Blind Massage

By Sun Shuangjie Source:Global Times Published: 2014-12-3 17:03:01

Chinese director Lou Ye successfully brings an award-winning novel to the big screen

In 2011, the novel Blind Massage by Chinese writer Bi Feiyu won the 8th Mao Dun Literature Prize, one of the highest honors in Chinese literature. The committee of judges said "Blind Massage leads people to the secluded corners of urban life, where a group of blind people explore the world and explore themselves. Bi Feiyu faces up to complex living experiences of this era, comes through difficulties of understanding and expression, presents the veins of social life and sheds light upon both invisible defects and the goodness of humans."

A poster for Lou Ye's critically acclaimed film Blind Massage Photos: CFP

Such an appraisal is also applicable to the new film adaptation of the novel by Chinese director Lou Ye, which debuted in the Chinese mainland cinemas on November 28. The film follows group of blind masseurs and masseuses in Nanjing at the end of 20th century and their complicated stories of chasing love.

The film won the Award for Best Adapted Screenplay at this year's Golden Horse Awards in Taiwan. Screenwriter Ma Yingli said she had initially thought it impossible to write the script, as there are no conventional protagonists, major story arc or dramatic conflicts in the novel. However, she accepted the challenge after being encouraged by both Bi and Lou.

The film won in another five categories at the Golden Horse Awards, including Best Film, Best Cinematography, Best Sound Effects, and Best Film Editing. "It is the longest film project of Lou Ye, who successfully integrated blind people and professional actors in the film. (The film features) excellent details and a mild and intricate plot," the awards committee said.

Chinese actors Guo Xiaodong (left) and Zhang Lei play lovers in Blind Massage.

Earlier this year, Berlin International Film Festival credited the film with a Silver Bear prize for Outstanding Artistic Contribution for Cinematography.

The film starts with Xiaoma (Huang Xuan) losing his eyesight in a car accident aged 9.

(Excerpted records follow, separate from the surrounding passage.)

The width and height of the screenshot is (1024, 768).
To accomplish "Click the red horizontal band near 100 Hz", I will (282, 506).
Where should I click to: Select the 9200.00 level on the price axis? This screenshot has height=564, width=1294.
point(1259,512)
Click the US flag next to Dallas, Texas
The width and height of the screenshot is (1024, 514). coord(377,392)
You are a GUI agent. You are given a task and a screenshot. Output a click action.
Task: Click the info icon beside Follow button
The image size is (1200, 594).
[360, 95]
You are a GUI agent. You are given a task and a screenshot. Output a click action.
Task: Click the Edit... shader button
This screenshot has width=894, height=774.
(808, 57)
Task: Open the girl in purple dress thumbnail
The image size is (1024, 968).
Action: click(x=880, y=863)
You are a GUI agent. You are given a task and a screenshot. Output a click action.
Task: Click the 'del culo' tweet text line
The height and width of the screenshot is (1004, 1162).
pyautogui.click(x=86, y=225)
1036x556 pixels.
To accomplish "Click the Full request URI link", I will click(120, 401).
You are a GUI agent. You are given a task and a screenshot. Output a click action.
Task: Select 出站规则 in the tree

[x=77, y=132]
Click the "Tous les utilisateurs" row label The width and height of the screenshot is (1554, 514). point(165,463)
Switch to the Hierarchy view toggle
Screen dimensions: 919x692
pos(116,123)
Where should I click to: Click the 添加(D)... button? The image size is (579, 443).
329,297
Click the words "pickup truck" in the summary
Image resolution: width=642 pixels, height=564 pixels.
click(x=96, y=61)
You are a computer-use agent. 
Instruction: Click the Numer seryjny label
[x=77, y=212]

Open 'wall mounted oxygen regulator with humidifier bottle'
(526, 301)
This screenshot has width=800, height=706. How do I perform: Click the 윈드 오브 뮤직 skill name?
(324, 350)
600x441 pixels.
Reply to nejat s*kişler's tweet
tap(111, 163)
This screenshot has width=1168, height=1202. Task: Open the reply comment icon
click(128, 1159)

Xiaoma grows up to become a masseur at the Sha Zongqi Massage Center owned by Sha Fuming (Qin Hao) and Zhang Zongqi (Wang Zhihua).

Sha's old classmates from a school for the blind Dr Wang (Guo Xiaodong) and Dr Wang's girlfriend Xiaokong (Zhang Lei) start work at the center after they return from Shenzhen, where Dr Wang lost his fortune in the stock market. Xiaoma finds himself being irresistibly attracted to Xiaokong, while Sha meanwhile develops an unrequited love for masseuse Du Hong (Mei Ting).

Like the novel, there are many characters in the film to keep track of. Besides the aforementioned relationships, other love stories between sighted and blind people make up a significant part of the film. Despite all these plots to follow, the film doesn't lose its focus, with the complex love stories making an insightful tableau.

What Lou and Bi both succeed in is not treating their subjects as curiosities, but as real people whose lives the audience can relate to. With its great capacity for storytelling, the film seems like an absorbing documentary of a small community.

Among the aforementioned actors, only Zhang Lei and Wang Zhihua are actually blind. Both were massage workers before the film was made, and had no prior acting experience. The other performers went to schools for the blind to research their roles.

Qin's performance is remarkably natural, while Huang, Guo and Mei also give convincing performances.

Lou's capacity to capture details also helps bring out the distinctive subtleties of each character.

In order to depict the experiences of blind people in the film, blurred footage is often used. A female voice-over through the film introduces story points and facilitates development.

One of the most impressive scenes is when one masseur recovers some of his eyesight after experiencing physical abuse. The camera takes on his point of view, which is blurred and shaky, as he runs wildly into the street to embrace the small amount of light he can now see, to the backing of a soaring soundtrack. The scene makes for a mixed sense of melancholic freedom after a long period of incarceration.

While the film has had a number of scenes involving sex and violence removed at the behest of the authorities, Blind Massage is still a great success, throwing light on a neglected segment of society and demystifying their lives.


Everyone's a critic

Hu Pei

28, editor

"Although the film can't bring out psychological feelings as the novel does, the director has successfully created a real inner world of blind people through shaky and blurred shots that mimic a blind person's viewpoint. The shots are not so comfortable for the eyes, but they are so vivid."

Song Fengtian

24, public relations

"It's a very powerful film that addresses some very real questions. I think it offers a brand-new perspective on blind people too."

Ban Fei

27, salesman

"I didn't expect for the film to be screened on the Chinese mainland, as I knew there were many bloody and sexual scenes. I should say congratulations to Lou for this film. It's very good."